The official Python client library for Scale AI, the Data Platform for AI

Project description

If you use earlier versions of the SDK, please refer to v1.0.4 documentation.

If you are migrating from earlier versions to v2, please refer to Migration Guide to v2.

Downloads Supported Versions Contributors

Installation

Install with PyPI (pip)

$ pip install --upgrade scaleapi

or install with Anaconda (conda)

$ conda install -c conda-forge scaleapi

Usage

import scaleapi

client = scaleapi.ScaleClient("YOUR_API_KEY_HERE")

Tasks

Most of these methods will return a scaleapi.Task object, which will contain information about the json response (task_id, status, params, response, etc.).

Any parameter available in Scale’s API documentation can be passed as an argument option with the corresponding type.
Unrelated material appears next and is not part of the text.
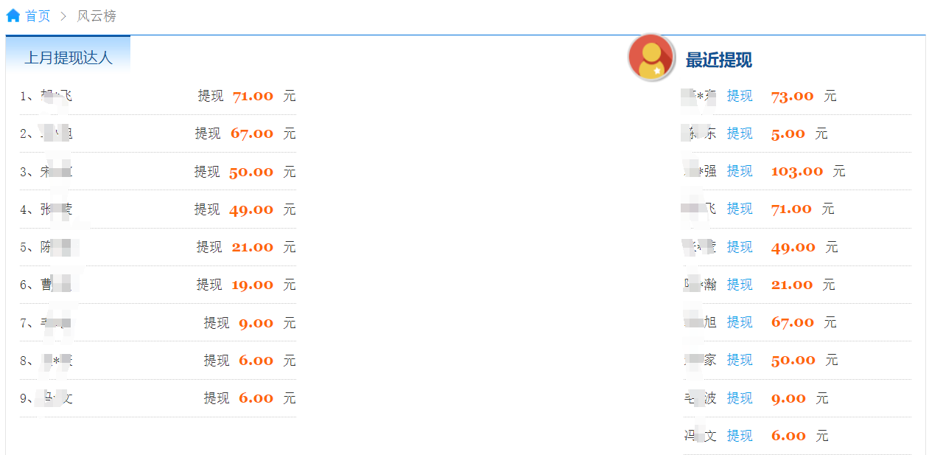Viewport: 929px width, 455px height.
Task: Click the 19.00 amount in rank 6
Action: click(x=252, y=285)
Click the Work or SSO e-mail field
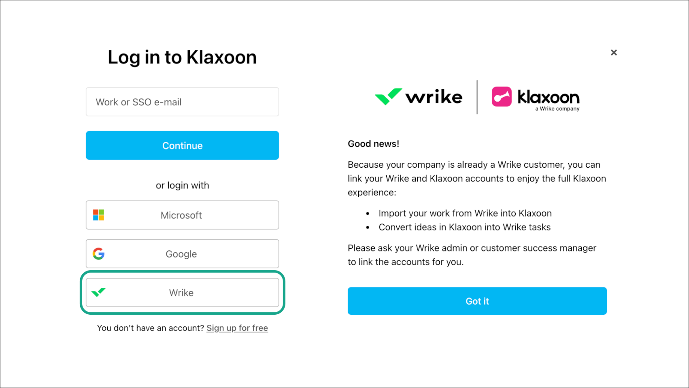689x388 pixels. [x=182, y=102]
The following endpoints for tasks are available:

Create Task

This method can be used for any Scale supported task type using the following format:

client.create_task(TaskType, ...task parameters...)

Passing in the applicable values into the function definition. The applicable fields and further information for each task type can be found in Scale’s API documentation.

from scaleapi.tasks import TaskType
from scaleapi.exceptions import ScaleDuplicateResource

payload = dict(
    project = "test_project",
    callback_url = "http://www.example.com/callback",
    instruction = "Draw a box around each baby cow and big cow.",
    attachment_type = "image",
    attachment = "http://i.imgur.com/v4cBreD.jpg",
    unique_id = "c235d023af73",
    geometries = {
        "box": {
            "objects_to_annotate": ["Baby Cow", "Big Cow"],
            "min_height": 10,
            "min_width": 10,
        }
    },
)

try:
    client.create_task(TaskType.ImageAnnotation, **payload)
except ScaleDuplicateResource as err:
    print(err.message)  # If unique_id is already used for a different task

Retrieve a task

Retrieve a task given its id. Check out Scale’s API documentation for more information.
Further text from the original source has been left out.